- EXPLORE O MATERIAL
a. Segundo o texto de leitura, em qual bairro de Fortaleza fica o edifício do retrofit?
b. Escreva a continuação do texto de leitura sobre o novo abrigo do acervo de fotografia, a partir da última frase.

O projeto para o novo abrigo de um dos maiores acervos de fotografia do Brasil teve como premissa revelar ao público obras de nomes como Steve McCurry, Henri Cartier-Bresson, Claudia Andujar, Rosângela Rennó e outros artistas contemporâneos. O retrofit foi implantado em um edifício de 2.000 m², no bairro Varjota, em Fortaleza. Antes sede do IBEU, o prédio apresentava vãos diversos, fachada inexpressiva, baixa acessibilidade e pouca integração com o entorno urbano.

(Registros contidos em um conjunto de dados)
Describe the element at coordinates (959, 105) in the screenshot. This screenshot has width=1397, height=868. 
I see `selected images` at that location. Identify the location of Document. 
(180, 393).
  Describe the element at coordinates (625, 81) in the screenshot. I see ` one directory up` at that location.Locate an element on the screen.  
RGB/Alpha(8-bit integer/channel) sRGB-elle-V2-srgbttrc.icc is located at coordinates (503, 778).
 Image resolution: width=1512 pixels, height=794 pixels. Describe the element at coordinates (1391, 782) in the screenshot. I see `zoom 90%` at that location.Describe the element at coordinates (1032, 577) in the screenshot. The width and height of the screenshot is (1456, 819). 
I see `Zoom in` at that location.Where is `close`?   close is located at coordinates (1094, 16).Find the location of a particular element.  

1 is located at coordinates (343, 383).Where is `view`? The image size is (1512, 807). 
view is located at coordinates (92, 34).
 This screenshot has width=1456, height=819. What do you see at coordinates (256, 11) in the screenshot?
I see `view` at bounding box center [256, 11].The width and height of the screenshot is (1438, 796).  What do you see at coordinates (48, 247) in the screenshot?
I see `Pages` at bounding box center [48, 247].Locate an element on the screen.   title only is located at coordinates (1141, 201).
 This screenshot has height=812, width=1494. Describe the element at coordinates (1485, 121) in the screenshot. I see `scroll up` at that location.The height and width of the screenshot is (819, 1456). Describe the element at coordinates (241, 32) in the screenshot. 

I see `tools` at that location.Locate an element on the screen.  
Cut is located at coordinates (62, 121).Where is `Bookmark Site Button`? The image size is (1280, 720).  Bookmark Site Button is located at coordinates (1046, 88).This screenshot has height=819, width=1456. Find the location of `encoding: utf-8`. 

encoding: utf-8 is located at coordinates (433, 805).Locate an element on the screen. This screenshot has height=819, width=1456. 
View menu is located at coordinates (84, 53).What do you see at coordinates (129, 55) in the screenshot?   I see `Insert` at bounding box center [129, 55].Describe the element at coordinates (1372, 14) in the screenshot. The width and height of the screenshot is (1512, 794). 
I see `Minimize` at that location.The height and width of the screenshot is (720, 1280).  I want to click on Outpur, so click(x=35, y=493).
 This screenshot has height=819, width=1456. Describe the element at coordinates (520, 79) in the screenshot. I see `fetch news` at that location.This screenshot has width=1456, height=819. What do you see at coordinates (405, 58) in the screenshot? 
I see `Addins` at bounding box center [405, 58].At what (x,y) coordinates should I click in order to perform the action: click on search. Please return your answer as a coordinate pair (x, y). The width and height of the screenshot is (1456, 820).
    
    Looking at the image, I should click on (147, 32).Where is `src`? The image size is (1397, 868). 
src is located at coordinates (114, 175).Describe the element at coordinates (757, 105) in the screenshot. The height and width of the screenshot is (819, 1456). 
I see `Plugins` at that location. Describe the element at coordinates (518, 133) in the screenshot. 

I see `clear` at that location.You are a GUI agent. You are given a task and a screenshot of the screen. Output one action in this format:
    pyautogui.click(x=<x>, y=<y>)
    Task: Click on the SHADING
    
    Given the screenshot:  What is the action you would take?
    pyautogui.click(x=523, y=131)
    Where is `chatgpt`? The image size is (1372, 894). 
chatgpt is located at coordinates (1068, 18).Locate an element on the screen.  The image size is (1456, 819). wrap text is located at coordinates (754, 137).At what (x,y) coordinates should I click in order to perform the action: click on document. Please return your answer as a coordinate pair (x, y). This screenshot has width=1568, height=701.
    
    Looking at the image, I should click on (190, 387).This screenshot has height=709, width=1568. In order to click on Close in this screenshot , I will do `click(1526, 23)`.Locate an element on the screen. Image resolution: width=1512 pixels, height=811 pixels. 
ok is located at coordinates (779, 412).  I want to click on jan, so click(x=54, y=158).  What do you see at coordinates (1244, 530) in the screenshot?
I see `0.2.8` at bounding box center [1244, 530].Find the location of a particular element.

- RESPOSTAS DOS EXERCÍCIOS
a. No bairro Varjota.

b.
Reduzido à estrutura original, o edifício de cinco pavimentos ganhou nova identidade. A entrada é marcada por uma escada generosa e uma rampa escultural, inserida em uma praça com carnaúba, árvore do semiárido. O térreo reúne lobby, café, biblioteca e exposição temporária. Os dois andares seguintes abrigam a mostra permanente, ligadas por passarelas e um jardim vertical. O terceiro pavimento tem sala multiuso e terraço com vista. No subsolo, estão a administração e reserva técnica.
A fachada ganhou estrutura metálica com chapas perfuradas de ACM, que protegem da luz intensa e criam um mosaico visual. Marquises e pele de vidro completam a composição contemporânea, sóbria e de forte identidade.